Competition Advocacy Update 2013

Division Update Spring 2013

The Division has an important competition advocacy mission—it helps Federal and state government policymakers, courts, international enforcers, the antitrust bar, the business community, and the general public better appreciate the ways in which competition leads to healthy markets and protects consumers. It also explains why certain types of conduct raise competition concerns. The Division pursues this mission through congressional testimony, filing comments and offering counsel to Federal and state agencies, engaging in workshops and public speaking, filing amicus briefs, and working with international competition agencies and non-U.S. enforcers. In the past year, the Division has undertaken advocacy in several sectors—such as intellectual property, health care, agriculture, telecommunications, and energy—that are crucial to consumers and where competition policy plays a particularly important role.

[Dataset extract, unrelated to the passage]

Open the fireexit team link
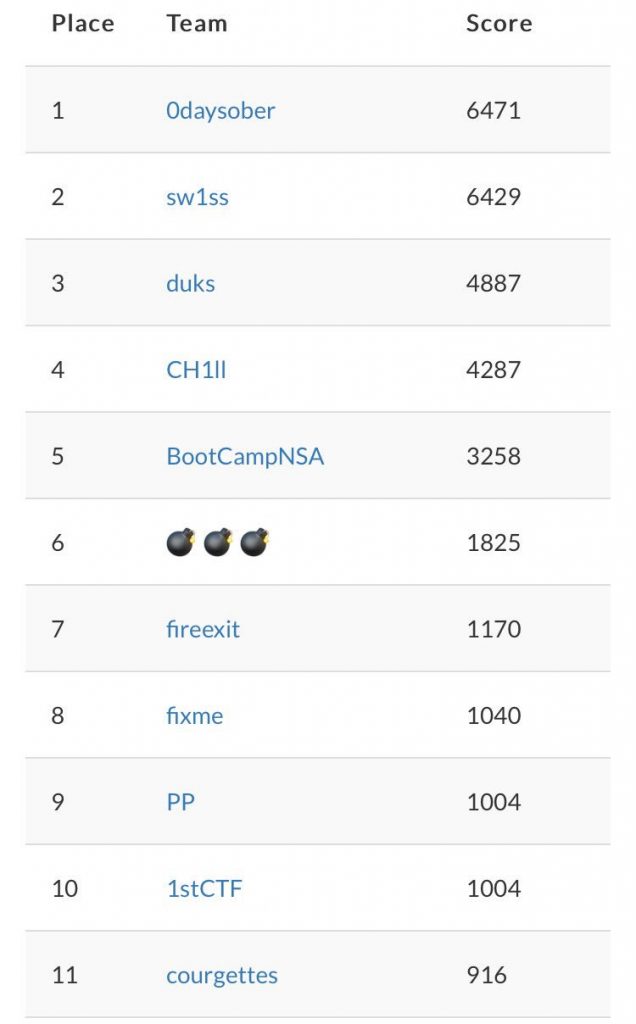 [202, 629]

Intellectual property is a key area for competition policy. Over the past year, the Division has focused attention on the appropriateness of injunctive relief in patent-infringement matters where the patent holder has committed to a standards body to license the patent on fair, reasonable, and nondiscriminatory terms (F/RAND). Last summer, Acting Assistant Attorney General Joseph Wayland testified to the Senate Judiciary Committee on this issue, among others. In January, the Division joined with the U.S. Patent and Trademark Office (PTO) to issue a Policy Statement on Remedies for Standards-Essential Patents Subject to Voluntary F/RAND Commitments that included recommendations to the U.S. International Trade Commission. The statement focused on circumstances where an exclusion order may not be appropriate, concluding that “the public interest may preclude the issuance of an exclusion order in cases where the infringer is acting within the scope of the patent holder’s F/RAND commitment and is able, and has not refused, to license on F/RAND terms.”

We partner with the Federal Trade Commission (FTC) on many important intellectual property policy issues. In February, the Division and the FTC submitted comments supporting the PTO’s proposed regulations requiring periodic and timely recording of a patent’s real party in interest, which will increase transparency and help to improve the efficiency of high-technology marketplaces. In December 2012, the Division and the FTC hosted a public workshop on patent-assertion entity (PAE) activities. The workshop brought together outside attorneys, economists, and industry representatives to address the competition implications of PAEs. We engage as well with the private bar, industry members, and others on important intellectual property issues, including how to design patent polices for standards bodies that engender competition and innovation.

The Division also has worked with public and private entities to promote competition in the critical health care sector. For example, the Division has cooperated closely with the FTC, U.S. Department of Health and Human Services (HHS), and other Federal agencies to ensure that competition principles will help guide the implementation of health care reform. As part of this ongoing effort, the Division is working with the FTC and HHS to ensure that the creation of Accountable Care Organizations and other innovative health care delivery systems does not result in price fixing or anticompetitive consolidation among providers. Additionally, the Division has reached out to Federal and state regulators responsible for establishing health-insurance exchanges in order to learn how the exchanges will affect marketplaces and to help ensure that the exchanges harness the forces of competition for the benefit of consumers. And, in September 2012, the Division hosted a public workshop on most-favored-nation clauses (MFNs), which included specific discussion of the use of MFNs in the health care sector.

The Department of Justice also recently joined with the FTC on two Supreme Court briefs in cases involving health care: Federal Trade Commission v. Actavis, Inc., the pay-for-delay case argued before the Supreme Court on March 25, 2013, and Federal Trade Commission v. Phoebe Putney Health System, Inc. Phoebe Putney addressed the scope of the “state action doctrine” in providing federal antitrust immunity to certain conduct that the defendants argued was authorized under state law. The brief argued, and the Supreme Court ultimately agreed, that Georgia’s Hospital Authorities Law does not clearly articulate a state policy to displace competition in the provision of hospital services and that therefore the state action doctrine does not shield from antitrust scrutiny a hospital acquisition involving a state Hospital Authority. This important decision will have an impact beyond the health care sector.

Energy is another sector where the Division advocates on behalf of competition principles. In 2013, the Division filed comments with the Federal Energy Regulatory Commission (FERC) regarding possible changes to the FERC’s regulations under the natural gas market transparency provisions of the Natural Gas Act. The Division’s comments focused on the potential competitive effects of the public dissemination of certain information regarding natural gas transactions and urged the FERC to consider the enhanced risks of coordination inherent in the release of detailed, transaction-specific information.

The Division also works with international competition agencies, like the Organisation for Economic Co-Operation and Development and the International Competition Network, as well as with non-U.S. antitrust enforcement agencies, to promote best practices in competition and antitrust law and increase policy convergence across the globe. These efforts include participating in international workshops on a wide variety of policy issues. Further, the Division consults bilaterally with a range of international jurisdictions on issues like adopting new antitrust laws, drafting merger guidelines, intellectual property licensing, and cooperation on international investigations and enforcement actions. These efforts have contributed to increased international convergence around sound competition principles and more consistent antitrust enforcement around the world.